#### TASK ITEM
Find every line in the records below that holds the word "computer" and copy it.

#### DATA EXTRACTS
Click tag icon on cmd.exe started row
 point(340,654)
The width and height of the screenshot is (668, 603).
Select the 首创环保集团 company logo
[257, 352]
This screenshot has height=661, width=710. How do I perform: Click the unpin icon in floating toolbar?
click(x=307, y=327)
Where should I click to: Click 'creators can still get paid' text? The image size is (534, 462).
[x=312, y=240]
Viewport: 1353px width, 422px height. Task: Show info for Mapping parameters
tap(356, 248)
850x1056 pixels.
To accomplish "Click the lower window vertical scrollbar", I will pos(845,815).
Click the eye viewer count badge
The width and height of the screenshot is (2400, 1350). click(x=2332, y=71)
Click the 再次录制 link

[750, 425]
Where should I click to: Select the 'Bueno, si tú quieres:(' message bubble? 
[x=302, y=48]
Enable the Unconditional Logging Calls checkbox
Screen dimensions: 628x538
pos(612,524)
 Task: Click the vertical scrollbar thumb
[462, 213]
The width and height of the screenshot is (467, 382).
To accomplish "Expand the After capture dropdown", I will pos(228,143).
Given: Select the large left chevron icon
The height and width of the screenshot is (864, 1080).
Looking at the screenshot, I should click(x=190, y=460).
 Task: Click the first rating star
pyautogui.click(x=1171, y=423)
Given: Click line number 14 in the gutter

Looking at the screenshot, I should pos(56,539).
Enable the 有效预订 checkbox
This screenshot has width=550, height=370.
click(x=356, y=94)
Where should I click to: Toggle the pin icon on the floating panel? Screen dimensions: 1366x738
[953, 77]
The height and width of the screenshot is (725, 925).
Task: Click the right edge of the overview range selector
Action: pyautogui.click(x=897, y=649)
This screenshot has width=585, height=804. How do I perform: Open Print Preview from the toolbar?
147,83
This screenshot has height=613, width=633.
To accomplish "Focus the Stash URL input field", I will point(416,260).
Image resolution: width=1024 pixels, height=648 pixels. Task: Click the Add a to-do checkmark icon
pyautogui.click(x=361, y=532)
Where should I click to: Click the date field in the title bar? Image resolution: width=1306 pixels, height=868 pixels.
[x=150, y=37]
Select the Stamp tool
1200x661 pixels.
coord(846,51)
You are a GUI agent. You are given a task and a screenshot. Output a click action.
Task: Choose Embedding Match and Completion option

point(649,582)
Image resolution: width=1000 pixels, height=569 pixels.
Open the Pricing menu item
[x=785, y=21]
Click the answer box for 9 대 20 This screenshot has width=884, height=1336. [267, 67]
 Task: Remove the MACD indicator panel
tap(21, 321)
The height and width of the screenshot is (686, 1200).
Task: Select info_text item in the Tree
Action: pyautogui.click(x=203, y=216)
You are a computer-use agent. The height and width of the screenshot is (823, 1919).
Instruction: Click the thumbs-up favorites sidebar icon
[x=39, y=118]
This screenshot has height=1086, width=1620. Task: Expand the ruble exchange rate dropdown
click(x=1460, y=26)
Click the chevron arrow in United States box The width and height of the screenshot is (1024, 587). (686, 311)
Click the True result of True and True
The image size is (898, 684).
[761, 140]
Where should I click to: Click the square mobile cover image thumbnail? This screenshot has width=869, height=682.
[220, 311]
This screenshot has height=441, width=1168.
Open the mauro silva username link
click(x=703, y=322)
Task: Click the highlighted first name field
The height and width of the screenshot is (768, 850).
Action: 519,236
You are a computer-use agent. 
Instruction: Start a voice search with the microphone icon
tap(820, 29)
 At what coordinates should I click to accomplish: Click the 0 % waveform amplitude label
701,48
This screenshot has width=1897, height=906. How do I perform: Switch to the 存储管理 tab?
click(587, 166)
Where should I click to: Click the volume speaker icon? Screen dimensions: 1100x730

#### RESULT
You are a computer-use agent. The height and width of the screenshot is (823, 1919).
You are a computer-use agent. 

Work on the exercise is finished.